# EXERCISE DIRECTIONS:
Of the lines below, reproduce exactly those from the line containing "Close the New" to the end, including both the first and the last.

# SUPPLIED MATERIAL:
Content starts
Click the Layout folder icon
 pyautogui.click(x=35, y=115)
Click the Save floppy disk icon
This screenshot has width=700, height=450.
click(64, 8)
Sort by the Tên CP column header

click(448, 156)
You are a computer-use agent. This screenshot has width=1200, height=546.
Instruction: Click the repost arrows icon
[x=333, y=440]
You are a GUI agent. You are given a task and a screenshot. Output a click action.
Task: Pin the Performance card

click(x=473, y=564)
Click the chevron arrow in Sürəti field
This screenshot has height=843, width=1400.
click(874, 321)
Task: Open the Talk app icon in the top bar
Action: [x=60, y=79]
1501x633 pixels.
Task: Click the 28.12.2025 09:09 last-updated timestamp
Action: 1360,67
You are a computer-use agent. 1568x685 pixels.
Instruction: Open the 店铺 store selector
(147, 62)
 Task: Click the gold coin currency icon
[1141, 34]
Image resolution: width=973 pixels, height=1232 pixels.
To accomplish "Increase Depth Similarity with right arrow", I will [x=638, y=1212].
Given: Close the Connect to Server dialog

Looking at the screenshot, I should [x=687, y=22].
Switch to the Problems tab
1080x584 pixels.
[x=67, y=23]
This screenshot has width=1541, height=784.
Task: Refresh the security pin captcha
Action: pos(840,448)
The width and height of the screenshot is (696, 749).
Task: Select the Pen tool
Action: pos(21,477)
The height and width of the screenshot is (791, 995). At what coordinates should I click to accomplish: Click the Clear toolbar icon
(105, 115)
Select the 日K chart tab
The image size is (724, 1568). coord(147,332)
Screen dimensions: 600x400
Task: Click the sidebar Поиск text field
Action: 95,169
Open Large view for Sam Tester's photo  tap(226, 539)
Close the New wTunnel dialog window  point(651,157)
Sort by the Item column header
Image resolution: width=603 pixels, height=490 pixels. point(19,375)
Content ends
# TASK RESPONSE:
Close the New wTunnel dialog window  point(651,157)
Sort by the Item column header
Image resolution: width=603 pixels, height=490 pixels. point(19,375)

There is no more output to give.